The other principle type, he says, hews closer to the mind of Nathaniel Hawthorne, which is “suspicious of change, skeptical of Progress, convinced of the terrible power of sin, in favor of human nature (flawed though it is) in its present state rather than some radical revision of human character upon a Utopian design; it is reverent toward the past, mindful of the universe as a realm of mystery, and cognizant that proliferating variety is the mark of a healthful society, while uniformity is decadence.”
Having dispensed with the eternal verities of God and religion, modern ideas of progress and change seek to replace these permanent truths, culled by succeeding generations, with newly discovered ones born of the immediacy of “private judgment.” Heaven must be built here on earth. And now. Yet how such efforts have failed us, not least in our increasing alienation from one another, the loss of community replaced by deadening uniformity.

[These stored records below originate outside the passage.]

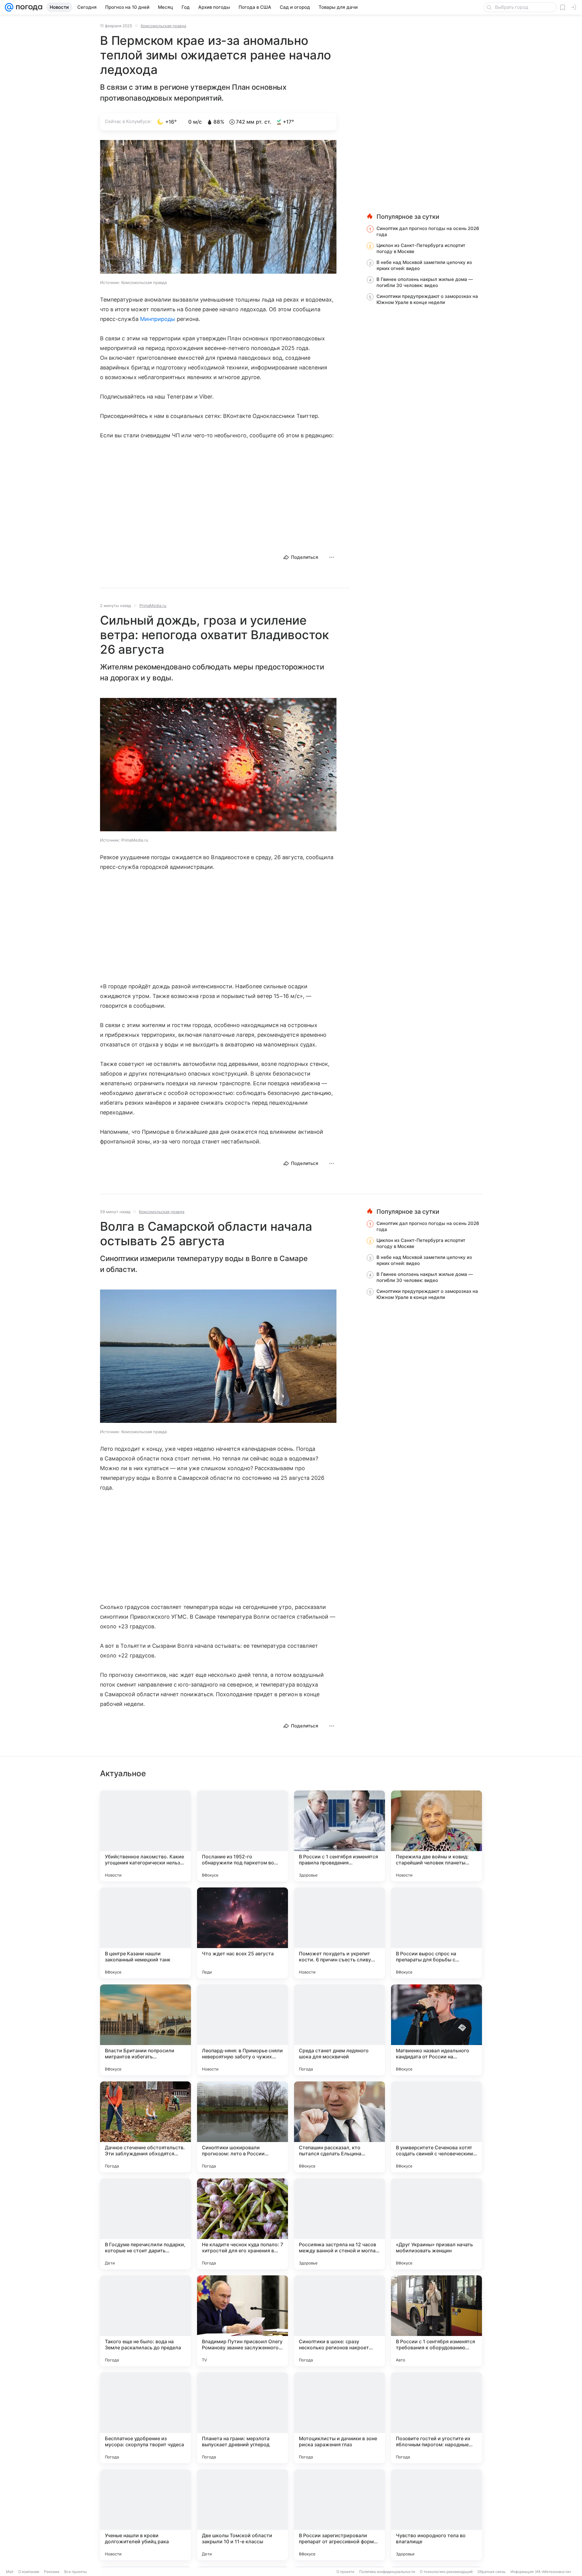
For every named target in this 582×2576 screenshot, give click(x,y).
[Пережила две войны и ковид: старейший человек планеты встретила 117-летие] (436, 1835)
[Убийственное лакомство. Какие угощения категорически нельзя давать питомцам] (145, 1835)
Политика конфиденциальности (387, 2571)
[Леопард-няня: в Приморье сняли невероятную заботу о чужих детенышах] (242, 2029)
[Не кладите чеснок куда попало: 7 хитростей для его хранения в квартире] (242, 2223)
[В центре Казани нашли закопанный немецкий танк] (145, 1932)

In 1630, John Winthrop, on the deck of the Arabella, halfway between England and Cape Cod, preached a lay sermon to remind his fellow voyagers how they had made a covenant with God:
“We must delight in each other, make others’ conditions our own, rejoice together, mourn together, labor and suffer together,” Winthrop said, “always having before our eyes our commission and community in the work, our community as members of the same body. So shall we keep the unity of the spirit in the bond of peace, the Lord will be our God and delight to dwell among us, as His own people, and will command a blessing upon us in all our ways, so that we shall see much more of His wisdom, power, goodness, and truth than formerly we have been acquainted with.

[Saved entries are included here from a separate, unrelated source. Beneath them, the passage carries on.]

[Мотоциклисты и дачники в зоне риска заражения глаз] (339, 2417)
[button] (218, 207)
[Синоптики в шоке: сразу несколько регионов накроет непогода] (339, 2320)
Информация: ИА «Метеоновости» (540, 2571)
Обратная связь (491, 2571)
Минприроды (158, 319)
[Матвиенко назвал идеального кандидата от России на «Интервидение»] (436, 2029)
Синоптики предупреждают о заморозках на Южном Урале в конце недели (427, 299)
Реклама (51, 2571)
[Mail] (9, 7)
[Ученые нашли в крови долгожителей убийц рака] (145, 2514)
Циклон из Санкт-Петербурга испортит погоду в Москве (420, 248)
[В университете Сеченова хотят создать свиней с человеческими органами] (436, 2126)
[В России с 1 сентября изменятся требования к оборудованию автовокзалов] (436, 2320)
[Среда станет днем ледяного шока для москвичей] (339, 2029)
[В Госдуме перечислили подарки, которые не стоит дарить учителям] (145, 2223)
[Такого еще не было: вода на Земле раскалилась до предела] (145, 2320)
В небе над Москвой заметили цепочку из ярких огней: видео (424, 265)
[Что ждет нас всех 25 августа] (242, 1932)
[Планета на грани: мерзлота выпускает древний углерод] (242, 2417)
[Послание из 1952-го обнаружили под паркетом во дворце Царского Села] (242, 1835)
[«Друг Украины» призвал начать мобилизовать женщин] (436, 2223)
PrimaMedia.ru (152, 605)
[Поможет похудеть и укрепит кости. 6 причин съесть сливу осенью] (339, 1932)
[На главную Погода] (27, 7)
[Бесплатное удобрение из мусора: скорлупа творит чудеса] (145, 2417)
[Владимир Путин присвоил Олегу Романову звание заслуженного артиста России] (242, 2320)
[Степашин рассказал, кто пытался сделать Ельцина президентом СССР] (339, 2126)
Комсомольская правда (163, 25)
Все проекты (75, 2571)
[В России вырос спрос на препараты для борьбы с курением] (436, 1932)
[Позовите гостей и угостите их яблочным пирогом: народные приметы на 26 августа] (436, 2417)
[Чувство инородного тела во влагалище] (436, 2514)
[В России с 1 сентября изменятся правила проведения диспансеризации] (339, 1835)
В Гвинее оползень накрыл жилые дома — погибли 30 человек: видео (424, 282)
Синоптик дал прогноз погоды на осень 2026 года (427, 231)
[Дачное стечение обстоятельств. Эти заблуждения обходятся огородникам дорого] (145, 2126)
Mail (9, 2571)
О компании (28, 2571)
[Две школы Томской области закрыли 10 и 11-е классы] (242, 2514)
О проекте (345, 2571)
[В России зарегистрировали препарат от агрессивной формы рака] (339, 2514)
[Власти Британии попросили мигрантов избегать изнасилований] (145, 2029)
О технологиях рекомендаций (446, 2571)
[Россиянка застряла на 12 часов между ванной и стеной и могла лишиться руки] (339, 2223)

“We shall find that the God of Israel is among us, when ten of us shall be able to resist a thousand of our enemies, when He shall make us a praise and glory, that men shall say of succeeding plantation, ‘The Lord make it like that of New England.’ For we must consider that we shall be as a city upon a hill, the eyes of all people are upon us. So that if we shall deal falsely with our God in this work we have undertaken, and so cause Him to withdraw His present help from us, we shall be made a story and a by-word throughout the world; we shall open the mouths of enemies to speak evil of the ways of God and all professors for God’s sake; we shall shame the faces of many of God’s worthy servants, and cause their prayers to be turned into curses upon us, till we be consumed out of the good land whither we are going.”